* **TASK DETAILS**: Every record, apart from its pictures, should be repeated exactly.

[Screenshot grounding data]
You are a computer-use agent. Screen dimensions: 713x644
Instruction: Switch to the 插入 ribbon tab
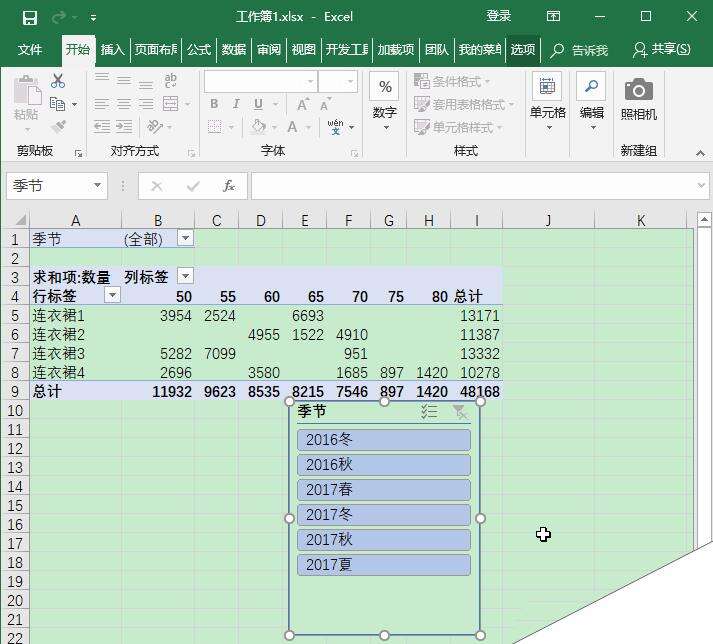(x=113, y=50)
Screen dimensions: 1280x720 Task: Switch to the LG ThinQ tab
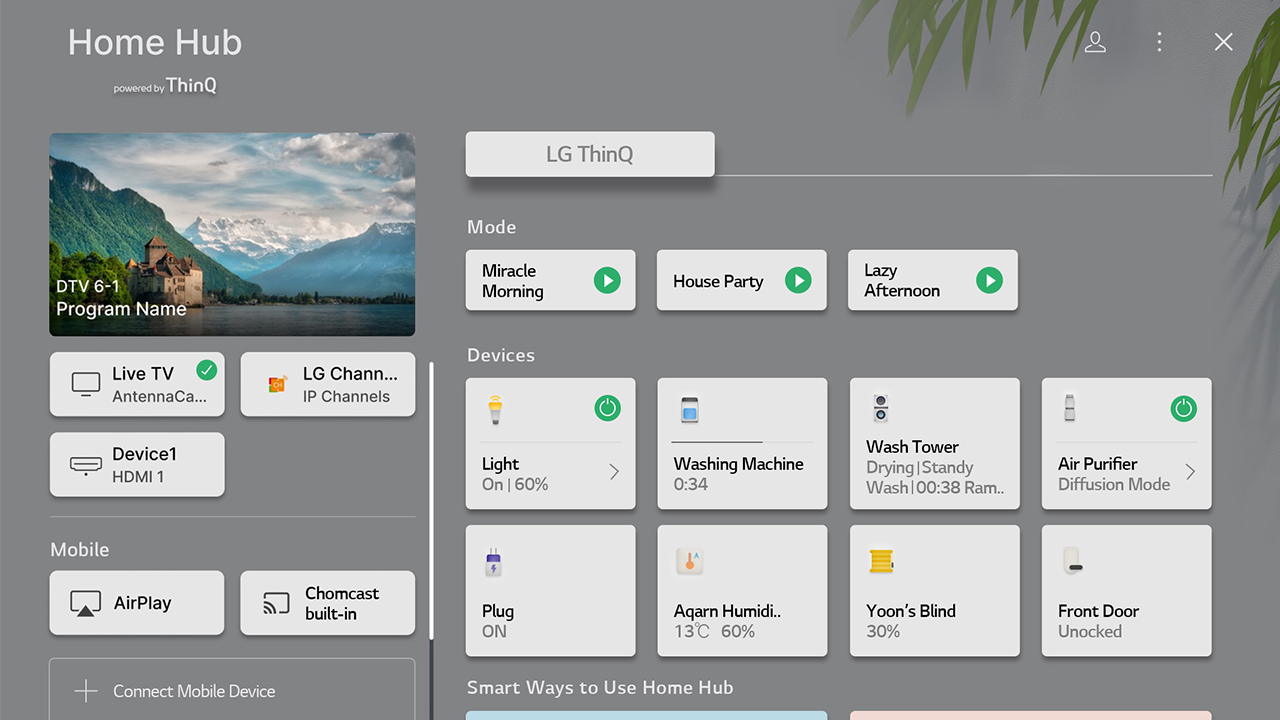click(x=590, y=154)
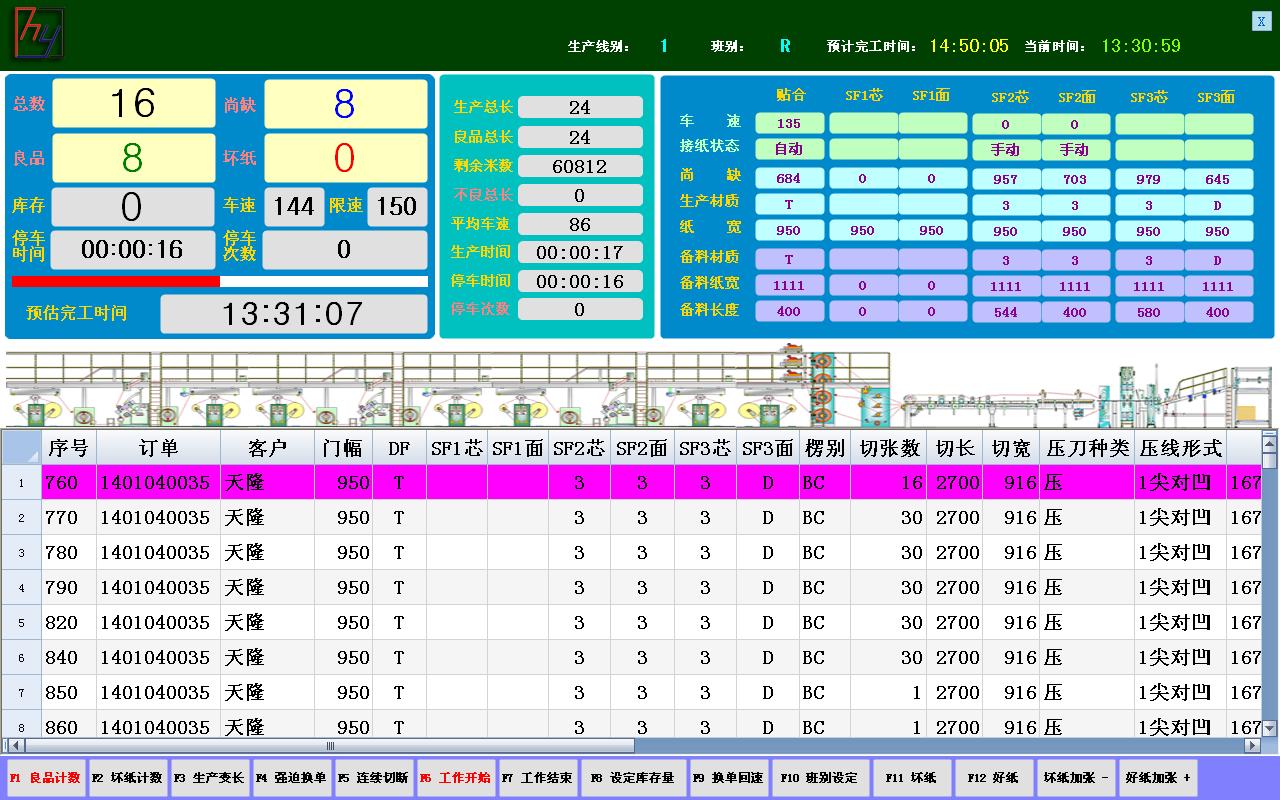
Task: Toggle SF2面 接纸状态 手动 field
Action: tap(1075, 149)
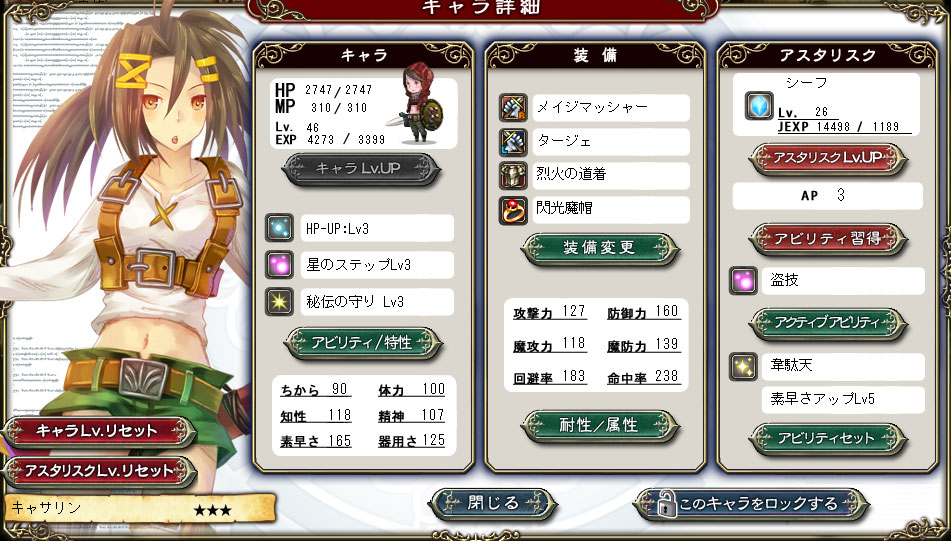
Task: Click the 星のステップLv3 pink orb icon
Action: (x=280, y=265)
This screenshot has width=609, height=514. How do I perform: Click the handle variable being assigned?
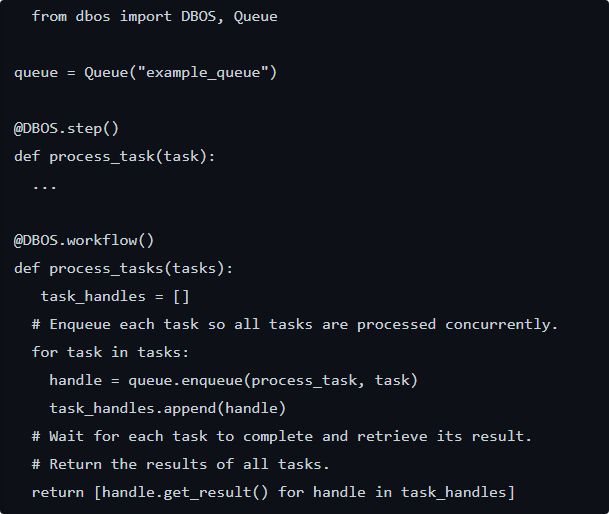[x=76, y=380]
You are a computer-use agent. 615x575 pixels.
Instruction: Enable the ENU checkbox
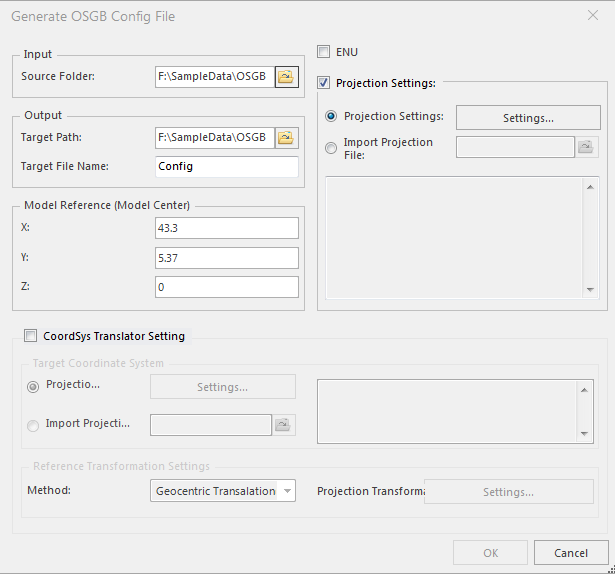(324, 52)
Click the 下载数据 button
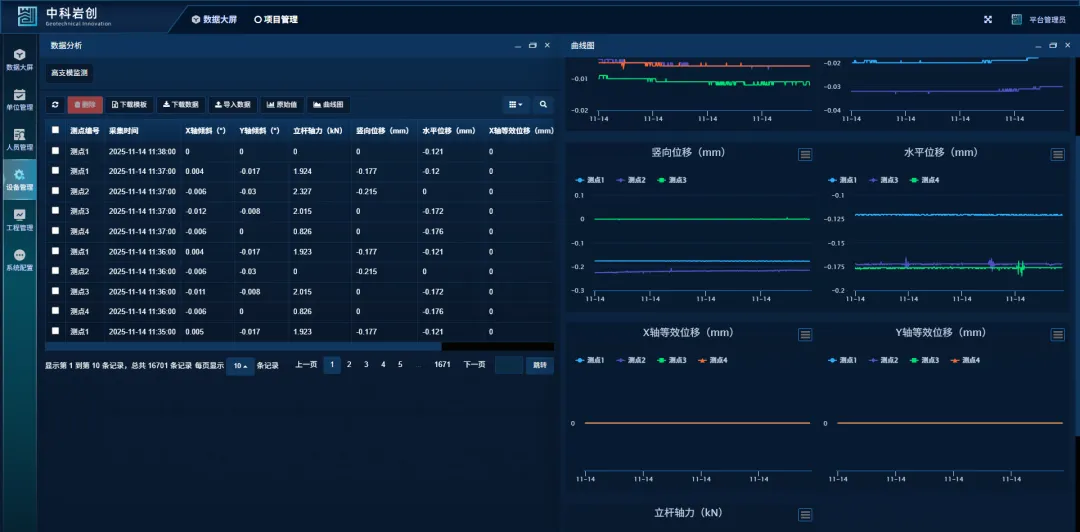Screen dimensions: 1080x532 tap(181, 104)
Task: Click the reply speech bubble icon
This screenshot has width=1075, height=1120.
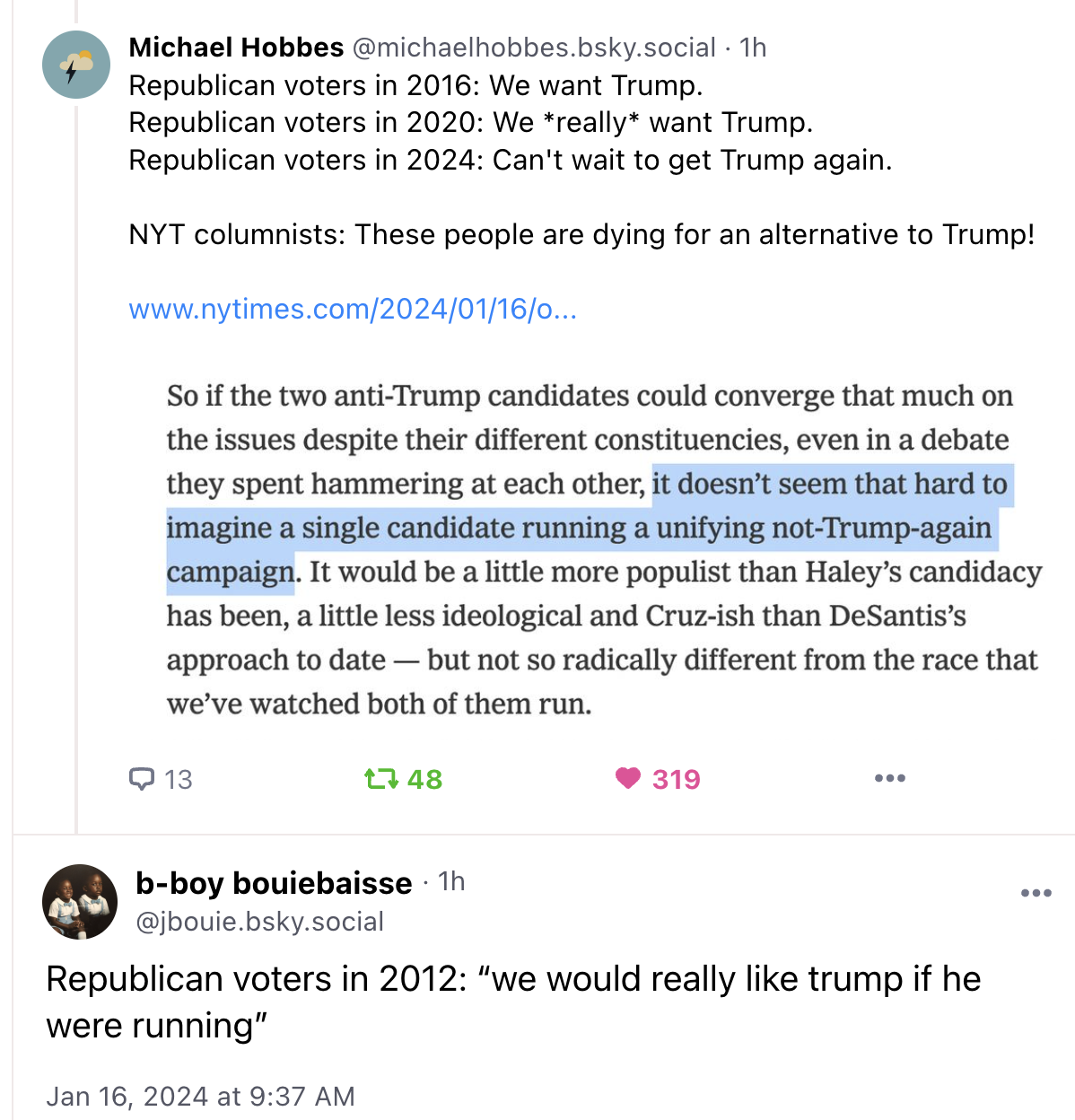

* **SOLUTION TO THE EXERCISE**:
You are a computer-use agent. Screen dimensions: 713x644
Instruction: Switch to the 插入 ribbon tab
(x=113, y=50)
Screen dimensions: 1280x720 Task: Switch to the LG ThinQ tab
click(x=590, y=154)
Task: Toggle SF2面 接纸状态 手动 field
Action: tap(1075, 149)
Task: Click the 星のステップLv3 pink orb icon
Action: (x=280, y=265)
This screenshot has width=609, height=514. How do I perform: Click the handle variable being assigned?
[x=76, y=380]
You are a computer-use agent. 615x575 pixels.
Instruction: Enable the ENU checkbox
(324, 52)
Click the 下载数据 button
Screen dimensions: 1080x532 tap(181, 104)
Task: Click the reply speech bubble icon
This screenshot has width=1075, height=1120.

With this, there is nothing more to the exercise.